> **Exercise prompt**
The full listing, returned exactly and free of pictures, is the expected answer.

> **Source material**
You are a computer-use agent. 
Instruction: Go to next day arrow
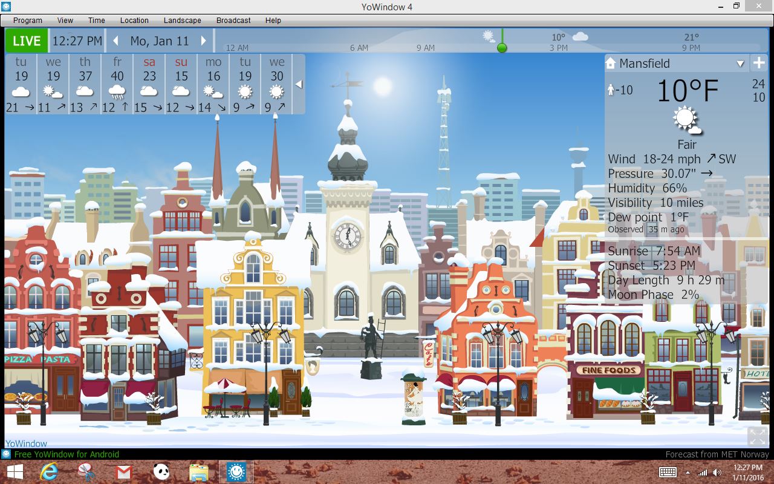click(204, 41)
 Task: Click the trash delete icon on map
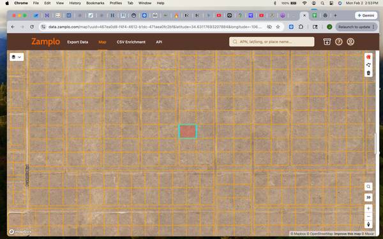pos(368,73)
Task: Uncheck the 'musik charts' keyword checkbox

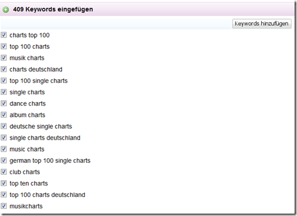Action: 4,58
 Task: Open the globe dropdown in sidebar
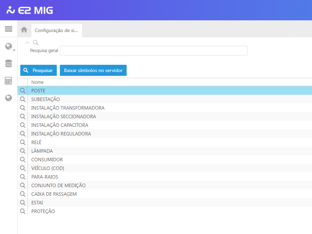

> **Result**
You are a computer-use agent. 
Instruction: Go to next day arrow
click(204, 41)
 Task: Click the trash delete icon on map
pos(368,73)
Task: Uncheck the 'musik charts' keyword checkbox

Action: 4,58
 Task: Open the globe dropdown in sidebar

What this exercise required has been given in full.